A Huawei statement on the subject addressed the question in a similar manner, noting that "The next 18 months will see a realisation from the industry that current network design and infrastructure is unable to meet the demands of our customers".

"SDN technology itself is flexible by design," the statement added, "so technological advances will come in the form of new software rather than actual infrastructure. Over the next 18 months we expect there will be widespread adoption and a greater awareness of SDN technology in the industry."

Agile Network’s Richardson summed things up by saying the next year or so will be intriguing as the "open nature of the SDN network will also allow third parties to integrate their software into the main vendors’ software, allowing specialised applications to unlock the power of SDN". The company MD added, "Some vendors have been designing their software this way since their inception, so separating out their forwarding plane from their physical networking devices was a no-brainer."

High performance
Looking beyond SDN, HP Networking’s O’ Connor focused on how high speed, high-performance networking is accelerating "at a great pace". With switches on the market with 40GB uplink capability and 100GB-capable solutions arriving towards the end of 2013 it will be an intriguing area of development to watch.

Alcatel-Lucent Enterprise’s Grossner felt that "optimisations based on automation will remove a lot of manual configuration complexities which today create a lot of errors and downtime" will be a focus for many innovators operating in the network infrastructure space. While Arpit Joshipura of Dell Force10 said that "the continuation of more tight integration of server, storage and compute as a building block" as opposed to looking at those three elements as separate strands of the network will be a major theme over the 12 months.

He added that with such developments in place it meant, "If a customer wants to buy compute blocks, they don’t need to worry about buying a switch, buying a rack, buying storage-it’s all prefabricated into a converged infrastructure."

Asked to look at the next year to 18 months of development, David Kinsella, senior technical lead with Datapac agreed that "wireless speeds and throughputs are set to explode over the coming years, and the expectation of pervasive wireless is getting closer". Noting that the 802.11ac wireless computer networking standard which is still under development within the Institute of Electrical and Electronics Engineers (IEEE) "is a faster more scalable version of [the] 802.11n [standard]". Kinsella hoped this could result in "wireless networks potentially offering Gigabit Ethernet like speeds".

"Networks that employ 802.11ac will be capable of handling more clients per access point (AP) and reduce the number of APs that would normally be required to service networks," he added. "Employees that carry several 802.11 devices that consume network bandwidth all at once will no longer be a threat to network performance."

Not secondary
Kinsella was also effusive about developments in terms of "unified access", which represents "a significant transition in campus networking". "The wireless network is no longer considered as a secondary overlay network.

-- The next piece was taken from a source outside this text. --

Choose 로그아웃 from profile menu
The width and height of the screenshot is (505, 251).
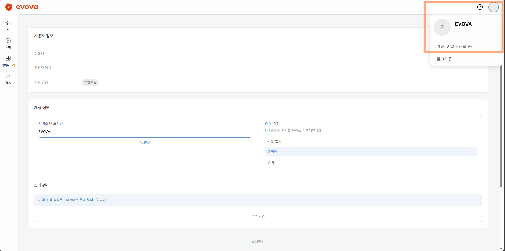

Due to the demands of BYOD the wireless network must be considered as a primary network, closely coupled to the fixed network.

"The wireless network must provide the same high level of performance, reliability, security and quality of service as the fixed network. Users will expect and demand the same secure high quality service irrespective of whether they are connected to the fixed network, wireless network or working remotely. The most effective way to meet this demand is to have a clear unified access strategy," added Kinsella, "a strategy that delivers a single network, which implements a single policy and which is managed from a single management application."